**Ausgewählter Auszug:**
------------------------------------------------------------------------

Ein kräftiger Wintersturm namens "Nemo" fegte im Februar 2013 über den Nordosten der USA hinweg. Orkanböen und ergiebige
Schneefälle mündeten in einen Blizzard, der die Bundesstaaten Maine, New Hampshire, Vermont, Massachusetts, New York,
Connecticut und Rhode Island in Atem hielt. Betroffen war auch die Metropolregion Boston. An der Küste folgte
eine Sturmflut. Über eine halbe Million Haushalte waren ohne Strom, mindestens zehn Menschen kamen ums Leben.
Wetterlage und Entwicklung
Im ersten Februardrittel 2013 vollzog sich über der Südosthälfte des nordamerikanischen Kontinentes eine markante
Zyklogenese, die im Verlauf über dem Nordosten der USA ein bemerkenswertes Schneesturmereignis hervorrief. Das
kräftige Tiefdruckgebiet "Nemo" ging aus einem Bodentief über dem nördlichen Golf von Mexiko hervor, das am 07.02.

------------------------------------------------------------------------

Gespeicherte Dateneinträge

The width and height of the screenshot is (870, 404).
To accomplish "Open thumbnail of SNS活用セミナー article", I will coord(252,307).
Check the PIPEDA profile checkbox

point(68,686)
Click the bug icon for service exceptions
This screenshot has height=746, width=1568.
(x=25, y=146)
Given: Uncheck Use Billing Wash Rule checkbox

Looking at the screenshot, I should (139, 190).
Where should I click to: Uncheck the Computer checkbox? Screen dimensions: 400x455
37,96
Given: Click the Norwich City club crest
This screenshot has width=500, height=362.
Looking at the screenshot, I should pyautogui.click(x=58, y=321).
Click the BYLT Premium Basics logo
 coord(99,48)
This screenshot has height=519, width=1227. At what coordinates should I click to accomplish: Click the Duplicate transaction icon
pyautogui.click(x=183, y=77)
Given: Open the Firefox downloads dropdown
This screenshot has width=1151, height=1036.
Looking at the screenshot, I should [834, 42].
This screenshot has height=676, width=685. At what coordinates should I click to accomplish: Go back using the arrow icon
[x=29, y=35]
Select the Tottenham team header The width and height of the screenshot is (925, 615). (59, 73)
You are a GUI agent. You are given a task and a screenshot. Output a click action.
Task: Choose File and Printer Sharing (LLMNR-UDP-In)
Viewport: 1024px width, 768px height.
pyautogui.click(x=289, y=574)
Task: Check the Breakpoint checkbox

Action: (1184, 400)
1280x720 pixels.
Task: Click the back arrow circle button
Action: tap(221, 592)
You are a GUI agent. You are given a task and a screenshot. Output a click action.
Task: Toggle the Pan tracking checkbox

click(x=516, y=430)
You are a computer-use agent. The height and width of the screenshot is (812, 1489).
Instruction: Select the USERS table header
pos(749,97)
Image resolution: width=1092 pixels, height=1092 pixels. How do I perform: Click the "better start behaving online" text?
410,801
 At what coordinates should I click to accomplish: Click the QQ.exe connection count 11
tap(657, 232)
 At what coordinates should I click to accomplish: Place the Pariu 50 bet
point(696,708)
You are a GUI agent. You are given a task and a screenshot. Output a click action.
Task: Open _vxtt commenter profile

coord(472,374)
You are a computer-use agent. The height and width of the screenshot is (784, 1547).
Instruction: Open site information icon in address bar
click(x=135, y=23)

------------------------------------------------------------------------

**Aufgaben:**
[1] Geben Sie den Abschnitt des Auszugs zum Wintersturm von „Ein kräftiger Wintersturm“ bis einschließlich „das am 07.02.“ wieder und ersetzen Sie darin „Blizzard“ durch „Schneesturm“.
[2] Prüfen Sie, ob die folgenden Aussagen mit dem Auszug zum Wintersturm übereinstimmen, und belegen Sie jede Antwort mit dem entscheidenden Wortlaut: (a) Der Sturm traf im Februar 2013 den Nordosten der USA. (b) Mehr als eine Million Haushalte waren ohne Strom. (c) Das Tief entstand aus einem Bodentief über dem nördlichen Golf von Mexiko.
Die Zeilen stammen aus einer anderen Quelle als der Auszug.

**Lösungen:**
[1]
Ein kräftiger Wintersturm namens "Nemo" fegte im Februar 2013 über den Nordosten der USA hinweg. Orkanböen und ergiebige
Schneefälle mündeten in einen Schneesturm, der die Bundesstaaten Maine, New Hampshire, Vermont, Massachusetts, New York,
Connecticut und Rhode Island in Atem hielt. Betroffen war auch die Metropolregion Boston. An der Küste folgte
eine Sturmflut. Über eine halbe Million Haushalte waren ohne Strom, mindestens zehn Menschen kamen ums Leben.
Wetterlage und Entwicklung
Im ersten Februardrittel 2013 vollzog sich über der Südosthälfte des nordamerikanischen Kontinentes eine markante
Zyklogenese, die im Verlauf über dem Nordosten der USA ein bemerkenswertes Schneesturmereignis hervorrief. Das
kräftige Tiefdruckgebiet "Nemo" ging aus einem Bodentief über dem nördlichen Golf von Mexiko hervor, das am 07.02.

[2]
(a) Ja: „fegte im Februar 2013 über den Nordosten der USA hinweg“.
(b) Nein: „Über eine halbe Million Haushalte waren ohne Strom“.
(c) Ja: „ging aus einem Bodentief über dem nördlichen Golf von Mexiko hervor“.